En las campañas electorales es habitual recurrir a estereotipos del estilo de quién está a la derecha de quién. Y esta en la que estamos no es una excepción. En Cataluña este tipo de debate está muy trabajado porque desde hace años la maquinaria de propaganda del nacionalismo trata de implantar en la conciencia de la gente ciertas identificaciones para favorecer sus objetivos.
Por ejemplo, se machaca hasta la saciedad que república como modelo de Estado es sinónimo de democracia y, en consecuencia, proclamarse republicano equivale a adquirir el marchamo de demócrata pata negra; también se la identifica con izquierda, provocando un silogismo parecido entre quienes enarbolan la tricolor. Es un falseamiento que persigue sembrar el mensaje de que España no es democrática y además es de derechas; franquista. Y, lógicamente, que independencia equivale a democracia y a izquierdas.
Todo el mundo sabe que hay monarquías, como la británica, la sueca o la española, que figuran en primera división de la liga del respeto de los derechos humanos y civiles. Como que hay repúblicas que han sido dictaduras, sin ir más lejos nuestra vecina Portugal, Chile o Argentina. Pero no importa, la estrategia consiste en machacar con estos mensajes al estilo gota malaya: la experiencia les debe haber demostrado su eficacia.
Otra de las ideas fuerza que se trata de implantar en los catalanes es la identificación de separatista con izquierdista, usando en parte el mecanismo anterior. Los señores Carles Puigdemont y Oriol Junqueras compiten ahora en izquierdismo, y ciertamente el heredero de Jordi Pujol parece que saca unos cuerpos de ventaja al presidente de ERC. Quienes los comparan son los partidarios de uno y otro que no desfallecen en su empeño de ampliar las bases de ambos por el lado de los votantes progresistas.
El incumplimiento de la ley, los continuos desafíos al Gobierno central y a la judicatura confieren a sus protagonistas una pátina rupturista, pero que nada tiene que ver con las ideas que definen a un líder en el esquema de izquierda y derecha. Aunque bajando al terreno de los datos, el modo de vida de los seguidores de ambos políticos parece aclarar un poco las cosas porque responde a gentes más conservadoras que progresistas.
Disponer de un seguro médico privado, por ejemplo, es un síntoma de cierto nivel de ingresos y de desconfianza en el sistema público de salud. Según el Centre d’Estudis d’Opinió (CEO) de la Generalitat, el 32,5% de los catalanes tiene una de estas pólizas, un porcentaje que supera en más de 10 puntos la media española.
Pues bien, el 53,1% de los votantes de Junts per Catalunya (Puigdemont) paga esa cobertura sanitaria, mientras que en el caso de los de ERC el porcentaje es del 35%. (Pero, ojo, que en Catalunya en Comú Podem el mutualismo llega al 39,5%). ¿Querrá decir algo que los votantes de Ciudadanos confíen más en lo público (solo el 29%), y no digamos ya los del PP (23%)?
Ahorrar en un plan de pensiones privado también es otro indicador de la fe en el sistema público, que por definición es más propio de las izquierdas, siempre estatalistas. El 15,8% de los catalanes --16,4% de media en España-- ha suscrito uno de estos seguros, pero entre los seguidores de ERC el porcentaje sube al 26,4%. Y al 25,9% entre los antiguos convergentes. En este caso, vuelve a producirse la misma paradoja, dado que solo el 9,5% de los votantes populares son partícipes de esos fondos; y apenas un 14% los de Ciudadanos.

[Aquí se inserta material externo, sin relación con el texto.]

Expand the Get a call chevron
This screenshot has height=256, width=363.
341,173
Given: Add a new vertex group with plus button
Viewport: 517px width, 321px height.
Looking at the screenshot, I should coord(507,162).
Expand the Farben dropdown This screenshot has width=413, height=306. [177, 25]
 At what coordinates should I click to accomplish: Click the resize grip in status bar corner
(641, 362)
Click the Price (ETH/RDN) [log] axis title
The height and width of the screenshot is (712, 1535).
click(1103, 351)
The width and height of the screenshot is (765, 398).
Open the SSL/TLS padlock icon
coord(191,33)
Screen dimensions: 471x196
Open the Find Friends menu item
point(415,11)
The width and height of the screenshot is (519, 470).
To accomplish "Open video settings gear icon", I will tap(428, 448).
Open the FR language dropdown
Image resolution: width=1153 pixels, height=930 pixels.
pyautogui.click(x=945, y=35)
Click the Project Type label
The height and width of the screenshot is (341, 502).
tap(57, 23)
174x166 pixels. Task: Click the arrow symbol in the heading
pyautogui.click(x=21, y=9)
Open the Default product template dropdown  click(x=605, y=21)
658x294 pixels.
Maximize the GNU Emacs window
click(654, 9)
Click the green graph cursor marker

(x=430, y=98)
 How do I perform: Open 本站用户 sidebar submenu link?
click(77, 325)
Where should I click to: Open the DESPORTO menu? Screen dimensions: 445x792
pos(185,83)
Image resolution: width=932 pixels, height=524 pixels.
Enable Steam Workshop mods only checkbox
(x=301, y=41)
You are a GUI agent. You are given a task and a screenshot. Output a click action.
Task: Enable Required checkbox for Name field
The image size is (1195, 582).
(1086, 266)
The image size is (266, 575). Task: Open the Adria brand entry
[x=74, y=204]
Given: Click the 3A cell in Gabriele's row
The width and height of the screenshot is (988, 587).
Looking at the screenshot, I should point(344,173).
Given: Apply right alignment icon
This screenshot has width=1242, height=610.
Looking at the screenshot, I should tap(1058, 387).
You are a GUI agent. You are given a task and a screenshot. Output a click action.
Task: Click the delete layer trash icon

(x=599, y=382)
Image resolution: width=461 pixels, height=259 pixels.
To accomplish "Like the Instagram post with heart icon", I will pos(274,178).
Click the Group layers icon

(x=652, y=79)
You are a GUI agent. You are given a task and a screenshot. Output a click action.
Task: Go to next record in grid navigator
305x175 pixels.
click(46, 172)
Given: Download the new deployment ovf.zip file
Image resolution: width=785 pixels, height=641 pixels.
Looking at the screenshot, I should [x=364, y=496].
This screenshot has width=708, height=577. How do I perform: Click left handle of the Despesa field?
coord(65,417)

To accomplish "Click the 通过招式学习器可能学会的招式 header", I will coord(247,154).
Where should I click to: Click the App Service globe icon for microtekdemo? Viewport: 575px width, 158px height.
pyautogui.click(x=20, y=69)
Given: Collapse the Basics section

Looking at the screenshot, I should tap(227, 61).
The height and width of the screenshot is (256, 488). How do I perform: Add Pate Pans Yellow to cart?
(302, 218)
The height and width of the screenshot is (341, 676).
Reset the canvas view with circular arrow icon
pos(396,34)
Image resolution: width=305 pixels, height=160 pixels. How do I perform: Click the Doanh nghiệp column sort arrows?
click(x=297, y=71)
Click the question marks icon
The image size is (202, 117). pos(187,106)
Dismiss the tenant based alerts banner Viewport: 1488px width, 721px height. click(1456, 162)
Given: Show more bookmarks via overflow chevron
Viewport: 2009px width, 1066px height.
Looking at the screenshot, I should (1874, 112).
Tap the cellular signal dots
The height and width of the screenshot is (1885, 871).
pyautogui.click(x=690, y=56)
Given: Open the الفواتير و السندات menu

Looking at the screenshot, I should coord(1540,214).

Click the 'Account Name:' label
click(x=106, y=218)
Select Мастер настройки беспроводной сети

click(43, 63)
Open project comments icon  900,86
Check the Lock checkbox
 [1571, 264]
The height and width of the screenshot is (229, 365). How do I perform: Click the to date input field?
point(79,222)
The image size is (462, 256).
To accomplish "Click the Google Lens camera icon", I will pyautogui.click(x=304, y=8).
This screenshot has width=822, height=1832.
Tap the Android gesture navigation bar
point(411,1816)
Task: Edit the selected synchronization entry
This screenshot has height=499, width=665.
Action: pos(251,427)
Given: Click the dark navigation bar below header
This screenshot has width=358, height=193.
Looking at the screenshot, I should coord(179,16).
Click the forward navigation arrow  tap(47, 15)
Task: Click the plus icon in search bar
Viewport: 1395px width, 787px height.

O sea, que si hubiera que calificar la orientación política de Puigdemont y Junqueras por cómo viven quienes les votan, habría que situarles en la derecha acomodada y bienestante. Otra cosa sería si tuviéramos que hacerlo en función de sus declaraciones, pero en realidad eso no sirve cuando se trata de gentes que ya han gobernado, como sucede con ellos. El problema está precisamente en que no les podemos juzgar por su gestión, por sus decisiones, porque en el tiempo que han estado al frente de la Generalitat se han limitado a las proclamas, el victimismo y el culto a la simbología. Además de saltarse la ley a la torera, claro.